Before deciding on A.S., I considered using the cheaper Magic Sculpt, but decided not to risk it. There were enough actual users highly recommending A.S. based on their experience that it made it a no-brainer for me. I' don't think Michaels or Hobby Lobby stocks A.S. I purchased mine from eBay. Some sellers will ream you on shipping. Hobby Lobby and Michael's carries Sculp-it and Sculpy. Look at the reviews! Not so good. If you are building dolls and figurines, most materials will work. But I.M.O. a bow grip needs a strong material that has good reviews. By all means, use whatever you feel comfortable using. I'm just trying to let people know that the Apoxie Sculpts worked very well for me in strength, ease of use, and working time.


----------



## Joe Jackson (Dec 8, 2016)

3M Marine Premium Filler over a Jaeger Grip. Inserted 1/2" dowels to plug the recessed bolt holes. Taped and bagged every inch of the bow/Riser. Using thin disposable gloves, clamped the riser in a bow vice at my normal holding height, applied the epoxy over the grip, then held the riser as if taking a shot while allowing the epoxy to harden (8-10 mins). Tamped and moved excess epoxy into voids, around thumb, top of palm webbing, etc. The latex gloves will stick to the cured epoxy but are easy to peel off of the epoxy surface. Remove plugs. Sand and paint as needed. Check for any excess epoxy on the riser/limbs.

View attachment 6826123


----------



## PJC60 (Jan 4, 2017)

Nice


Sent from my iPhone using Tapatalk


----------



## leoncrandall74 (Apr 9, 2017)

I always figure you gotta get it the way you want it. I used to hate the Mathews wood grips until I get them slimmed down the way I like them, now they're my favorite. I made a simple jig so now less than a minute on the table saw and a little sanding and it's perfect. I have several I've customized but have them all nearly identical shape and feel. They were all like the fat grips on the right.

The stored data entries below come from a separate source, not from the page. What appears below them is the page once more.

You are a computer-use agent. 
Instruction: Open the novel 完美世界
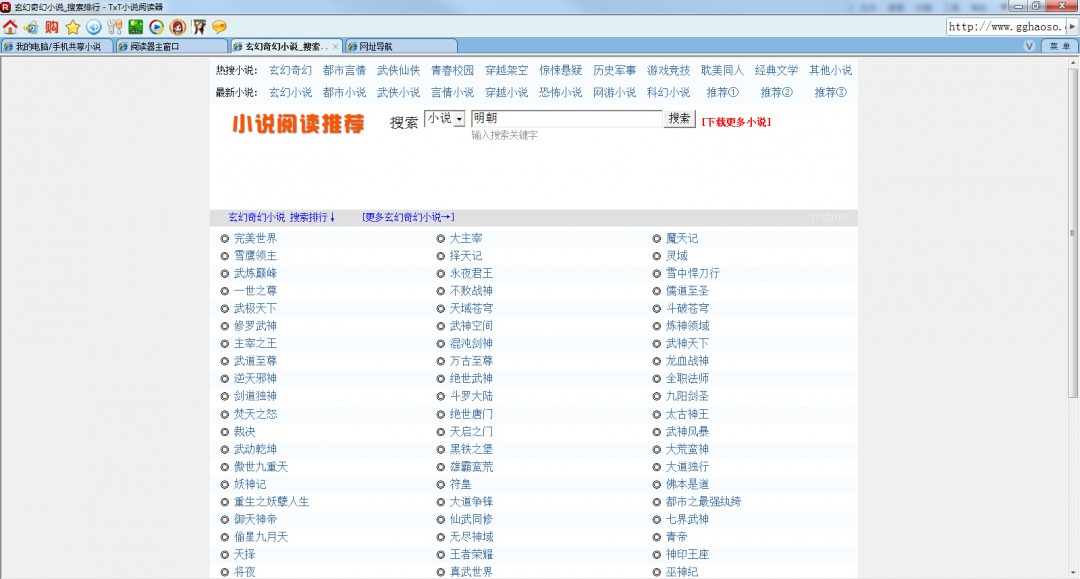pos(255,239)
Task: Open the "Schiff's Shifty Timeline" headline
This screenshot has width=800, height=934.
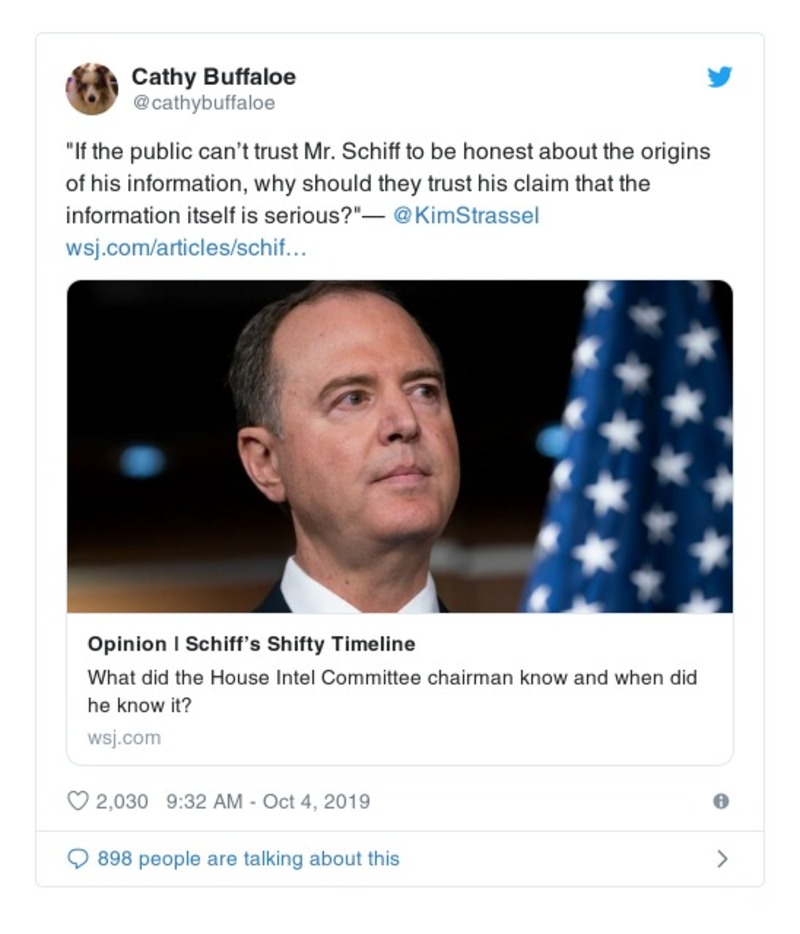Action: pos(251,644)
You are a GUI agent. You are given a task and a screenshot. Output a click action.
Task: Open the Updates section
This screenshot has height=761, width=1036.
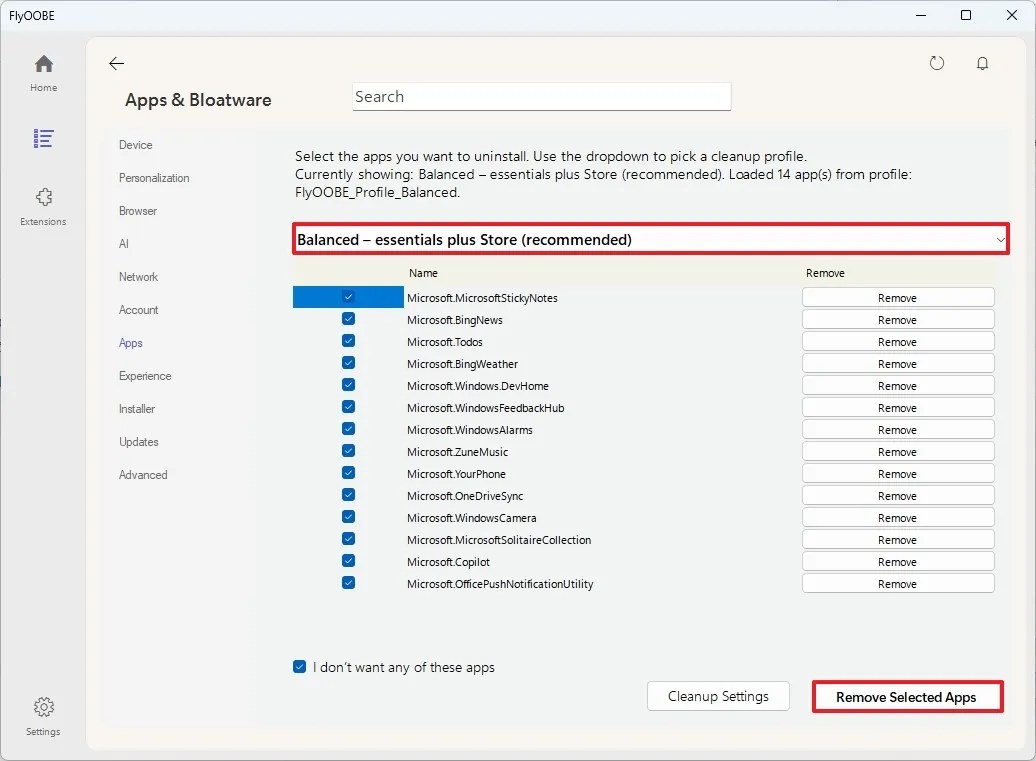tap(138, 441)
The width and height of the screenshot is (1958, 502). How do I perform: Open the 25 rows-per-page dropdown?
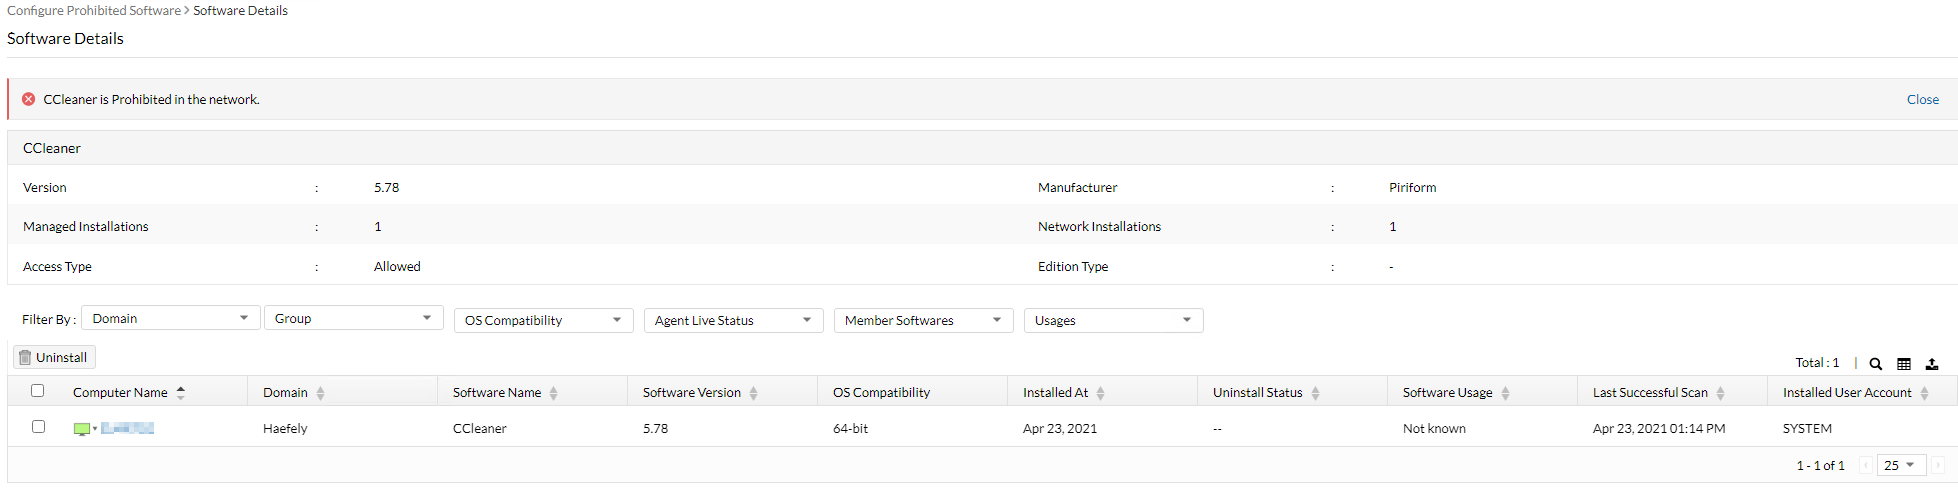1899,465
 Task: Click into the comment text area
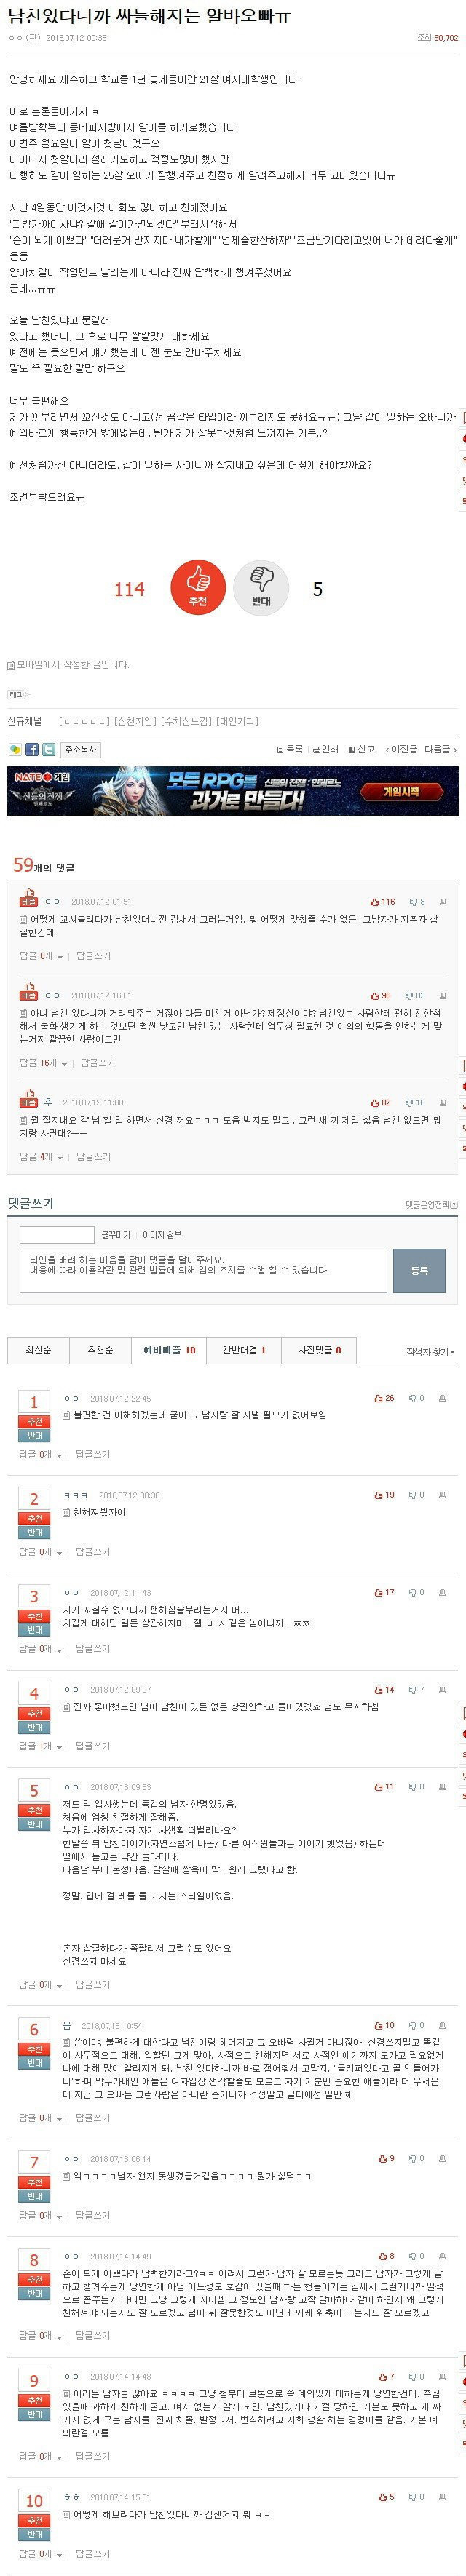(x=202, y=1270)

Sent from my SM-G532M using Tapatalk


----------



## Dewboy (Apr 19, 2005)

Good job Leon. Lots of complaints about the Mathews grips, but atleast Mathews' shooters have a grip they can cut down and sand. The PSE's have nothing but worthless rubber side plates. So if you have a PSE and want a grip similar to the ones you pictured, you would have to start from either a block of wood or some putty.


----------



## leoncrandall74 (Apr 9, 2017)

I'm curious about this material when it gets spread thin or feathers out to nothing.. do you think it would flake off on the edge? How is the bond to the bows finish on the edges?

Sent from my SM-G532M using Tapatalk


----------



## Dewboy (Apr 19, 2005)

leoncrandall74 said:


> I'm curious about this material when it gets spread thin or feathers out to nothing.. do you think it would flake off on the edge? How is the bond to the bows finish on the edges?
> 
> Sent from my SM-G532M using Tapatalk


The bond is very good along the edges and there is absolutely no shrinkage. Flaking usually takes place if there is poor bonding as well as shrinking which would allow thin areas to break off because they don't have a base to give them any strength. There are no gaps anywhere along the edge of my grip. So the grip takes much of it's strength from being firmly against, and attached to the solid riser. The only time I would consider feathering the Apoxie Sculpt out very thin, or to nothing, would be to blend it into an existing Apoxie sculpt grip or a surface such as a sanded and clean wood grip that I was sure of very good adhesion. I would not want to make it too thin around the edges of a very smooth or slick bow riser, just to be on the safe side. 

That said, I can't imagine a grip made from multiple layers being just as strong as a grip that was made with one single layer. But I don't think it would be significantly weaker, or weaker to the point that it would cause any problems. You might want to contact Aves, the maker of Apoxie Sculpt, about your concerns. They might recommend FIXIT or FIXIT SCULPT to make sure you get the peace of mind you seek. 

I came very close to ordering FIXIT because I had the same concerns. So far, I am very satisfied with the Apoxie Sculpt, but if I had any problems with A.S., I would try the FIXIT. As far as I can tell right now, it would just be over-kill and an unnecessary added expense since the FIXIT is more expensive. For some, paying extra for the peace of mind is worth it. And sometimes, you have to go over-kill in order to have your peace of mind. You have to make that decision for yourself. If money is no object, buy the FIXIT or the fiber reinforced Fixit Sculpt.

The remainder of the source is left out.